- Self hosted wannabe Google Photos clone, with a slight focus on cool graphs
- Django backend & React frontend.
- In development.
Currently the project is in very early stages (e.g. default username/password, server hostname/ip for backend is baked into the frontend code), so run it only for the sake of checking it out.
- Label some faces manualy, and train a face classifier to label the rest.
- View photos by people in them.
- Automatically generate "event" albums with nice titles, like "Thursday in Berlin"
- See photos on the map
- Backend caching
- Favorite event (auto generated) albums
- View photos grouped by date
- Optimized frontend (Infinite scrolling/dynamic loading)
- Detect objects in photos, and make them searchable by objects
- Search photos by the location
- Authentication
-
Short term:
- Create custom albums
-
Longer term, i.e. haven't thought much about them
- Share photos/albums
- Basic photo editing, like rotation
- Tag undetected face
- Add cool graphs
-
Finally:
- dockerize
- Face detection: face_recognition
- Face classification/clusterization: scikit-learn
- Object detection: densecap
Tested on Ubuntu 16.04 and macOS Sierra.
Make sure you have Python version >= 3.5.
Install Boost.
For Ubuntu
sudo apt-get install libboost-all-dev
For macOS
brew install boost-python --with-python3 --without-python
Create and activate a python virtual environment
sudo apt install python-pip
pip install virtualenv
cd && mkdir venvs
virtualenv -p /usr/bin/python3 ~/venvs/ownphotos
source ~/venvs/ownphotos/bin/activate
Install dlib and its Python binding (make sure you're within the above virtual environment)
git clone https://github.com/davisking/dlib.git
cd dlib
mkdir build; cd build; cmake .. -DDLIB_USE_CUDA=0 -DUSE_AVX_INSTRUCTIONS=1;
cmake --build .
cd ..
python3 setup.py install --yes USE_AVX_INSTRUCTIONS --no DLIB_USE_CUDA
Clone the repo and install requirements
cd
git clone https://github.com/hooram/ownphotos-backend.git
cd ownphotos-backend
pip install -r requirements.txt
Setup PostgreSQL database:
Just use docker
docker run --name ownphotos-db -e POSTGRES_PASSWORD=q1W@e3R$ -e POSTGRES_DB=ownphotos -d postgres
Check the ip of the postgresql docker container by
docker inspect ownphotos-db | grep IPAddress
Should be something like 172.17.0.#. Open ownphotos/settings.py
and change the db host to that ip in the DATABASE
dictionary. Should be around line 100 or so.
Setup memcached:
Also just use docker
sudo docker run --name ownphotos-memcached -d memcached
Check the ip of the memcached docker container by
docker inspect ownphotos-memcached | grep IPAddress
Again, should be something like 172.17.0.#. Open ownphotos/settings.py
and change the hostname in the CACHES
dictionary. Should be around line 120 or so.
Create db and add admin user with username admin
and password q1W@e3R$
python manage.py migrate
python manage.py migrate --run-syncdb
python manage.py createsuperuser # will prompt for username and password. use admin/password
Edit config.py
file to add directories where your photos live (ignores subfolders).
(Optional) Install & run densecap
Follow the instructions here. You can use CUDA if you want, which will speed up caption generation considerably. On CPU (i7-4765T), generating captions for one photo takes ~10 seconds. On a GPU (gtx970), it takes ~4 seconds per each photo.

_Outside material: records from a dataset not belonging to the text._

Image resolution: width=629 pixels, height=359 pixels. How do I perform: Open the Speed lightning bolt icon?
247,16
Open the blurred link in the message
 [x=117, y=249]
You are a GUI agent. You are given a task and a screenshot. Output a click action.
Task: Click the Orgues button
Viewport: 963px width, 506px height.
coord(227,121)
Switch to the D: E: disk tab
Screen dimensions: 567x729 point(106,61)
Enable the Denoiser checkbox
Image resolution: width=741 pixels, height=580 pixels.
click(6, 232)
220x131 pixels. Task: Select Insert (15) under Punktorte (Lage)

Densecap itself is written in torch, and the script densecap/webcam/daemon.th
will start the daemon. The script watches a directory for image files in densecap/webcam/input
, and it will drop a json file containing the captions for image files in the said photos into densecap/webcam/output
. There's a flask server that deals with communicating with the django backend for receiving base64 encoded image files, and drops it into the densecap/webcam/input
folder, and returns the captions back to the django backend. It's kind of a convoluted way to do it, but works for now. To run it,
cd densecap/
th webcam/daemon.lua & python webcam/server.py
The flask server will listen on port 5000. The only request you can make is POST to /
with the request body consisting of base64 encoded image file.
Download and install the model files for places365 pretrained model
https://drive.google.com/open?id=1Zbe4NcwocGtZ7l7naGKnn7HorMeLejJU
Unzip the contents into api/places365/model/
.
Install Spacy default english model
python -m spacy download en_core_web_sm
Start the server process (make sure it's running on port 8000, or go through the entire front end code to replace occurances of localhost:8000
with the appropriate hostname:port
)
python manage.py runserver
Install node and npm. For development I am using node v6.11.0 and npm v5.1.0.
Clone the repo, cd
into it and start server
cd && git clone https://github.com/hooram/ownphotos-frontend.git
cd ownphotos-frontend
npm install
npm start
A browser window should open, where you can mess around!